ExecutorService executorService = Executors.newSingleThreadExecutor();
Future future = executorService.submit( new GetStockQuote( stockCode ) );

try
{
stockPrice = future.get();
executorService.shutdown();
}
catch ( InterruptedException ie )
{
System.out.println( ie.toString() );
}
catch ( ExecutionException ee )
{
System.out.println( ee.toString() );
}

System.out.println( "The price of " + stockCode + " is " + stockPrice );
}
}

As we can see, the Future interface makes the call asynchronous. We could have performed the service in one line:

stockPrice = executorService.submit( new GetStockQuote( stockCode ) ).get();

That would have been a synchronous call.

It's a bit strange to see a verb like GetStockQuote strutting about as a class. In fact, it seems as wrong as those horrible C# method names with initial capitals ;-). But hey, that's the only way King Java will allow verbs to walk around by themselves without a noun chaperone. They've got to become nouns themselves, and the set of classes and interfaces in the java.util.concurrent package makes this passably easy to do.

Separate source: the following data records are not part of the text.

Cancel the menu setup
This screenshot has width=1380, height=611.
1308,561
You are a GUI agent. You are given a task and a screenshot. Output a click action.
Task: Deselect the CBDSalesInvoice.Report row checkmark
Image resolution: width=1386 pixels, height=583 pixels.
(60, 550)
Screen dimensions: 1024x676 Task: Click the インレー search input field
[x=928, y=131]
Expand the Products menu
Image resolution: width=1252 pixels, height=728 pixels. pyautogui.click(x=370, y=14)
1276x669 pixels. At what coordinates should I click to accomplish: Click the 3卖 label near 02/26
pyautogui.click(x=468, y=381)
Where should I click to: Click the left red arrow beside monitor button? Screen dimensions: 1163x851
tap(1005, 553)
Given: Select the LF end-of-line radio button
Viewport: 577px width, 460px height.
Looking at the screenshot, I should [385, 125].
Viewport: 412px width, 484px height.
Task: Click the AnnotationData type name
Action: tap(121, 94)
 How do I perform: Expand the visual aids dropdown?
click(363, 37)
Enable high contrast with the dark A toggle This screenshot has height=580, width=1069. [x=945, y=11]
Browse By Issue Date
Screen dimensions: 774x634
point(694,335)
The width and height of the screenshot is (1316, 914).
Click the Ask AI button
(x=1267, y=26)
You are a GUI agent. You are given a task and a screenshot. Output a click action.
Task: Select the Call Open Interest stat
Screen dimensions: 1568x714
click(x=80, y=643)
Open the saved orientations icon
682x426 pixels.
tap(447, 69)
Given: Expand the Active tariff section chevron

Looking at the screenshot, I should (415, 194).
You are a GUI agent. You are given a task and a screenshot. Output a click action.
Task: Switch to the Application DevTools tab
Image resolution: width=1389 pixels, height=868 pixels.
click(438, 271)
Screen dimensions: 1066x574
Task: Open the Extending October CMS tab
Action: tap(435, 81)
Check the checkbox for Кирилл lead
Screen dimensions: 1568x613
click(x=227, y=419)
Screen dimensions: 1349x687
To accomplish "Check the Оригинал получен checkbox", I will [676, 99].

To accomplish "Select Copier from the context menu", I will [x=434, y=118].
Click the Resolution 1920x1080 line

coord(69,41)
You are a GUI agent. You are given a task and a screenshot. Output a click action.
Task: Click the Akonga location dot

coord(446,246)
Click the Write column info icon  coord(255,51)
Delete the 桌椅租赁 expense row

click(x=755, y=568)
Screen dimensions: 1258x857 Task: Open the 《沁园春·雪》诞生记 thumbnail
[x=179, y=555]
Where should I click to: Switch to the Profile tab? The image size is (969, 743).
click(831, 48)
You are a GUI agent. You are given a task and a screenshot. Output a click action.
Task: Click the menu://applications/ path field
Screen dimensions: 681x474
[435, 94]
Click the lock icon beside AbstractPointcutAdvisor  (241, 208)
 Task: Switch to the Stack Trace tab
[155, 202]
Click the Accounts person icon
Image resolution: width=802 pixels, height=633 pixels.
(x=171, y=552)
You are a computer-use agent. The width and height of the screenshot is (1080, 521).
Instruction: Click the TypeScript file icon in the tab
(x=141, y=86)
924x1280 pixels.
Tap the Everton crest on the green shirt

Now that we've done this, we don't mind too much if someone annotates this verb "class" and generates a SOAP interface and a WSDL description from it. We have already performed the viewpoint flip (in Java), and since we believe that operation is the distinguishing feature of SOA, we are confident that even auto-generating a Web Services interface from this viewpoint-flipped class will not curse it with RPC semantics. It will be a true service.

The reasons why this still isn't going to be easy to turn into SOAP services is this: GetStockQuote will be the WSDL name for the service all right, but what will the operation be called? (The "service" in WSDL is just the wrapper for a number of "operations", which correspond to object methods.) I think "call()" is a rather weak name for the operation, but I guess it corresponds to "processThis()", which is the "uniform interface" of the SOAP messaging model (MEST).

More practically, the Callable mechanism requires the call to be made in two passes. The first pass involves calling the constructor with the parameters to the service. The second pass involves calling the "call()" method (indirectly) by submitting the class to an executor. How would that mechanism translate to a WSDL definition? I must confess I'm stumped there.

Anyway, this is my rough idea for a way to accommodate the automatic interface generation approach provided by SOA tools today without compromising the spirit of SOA by embracing RPC semantics. I'm sure some refinements to this idea will be proposed by wiser heads than mine.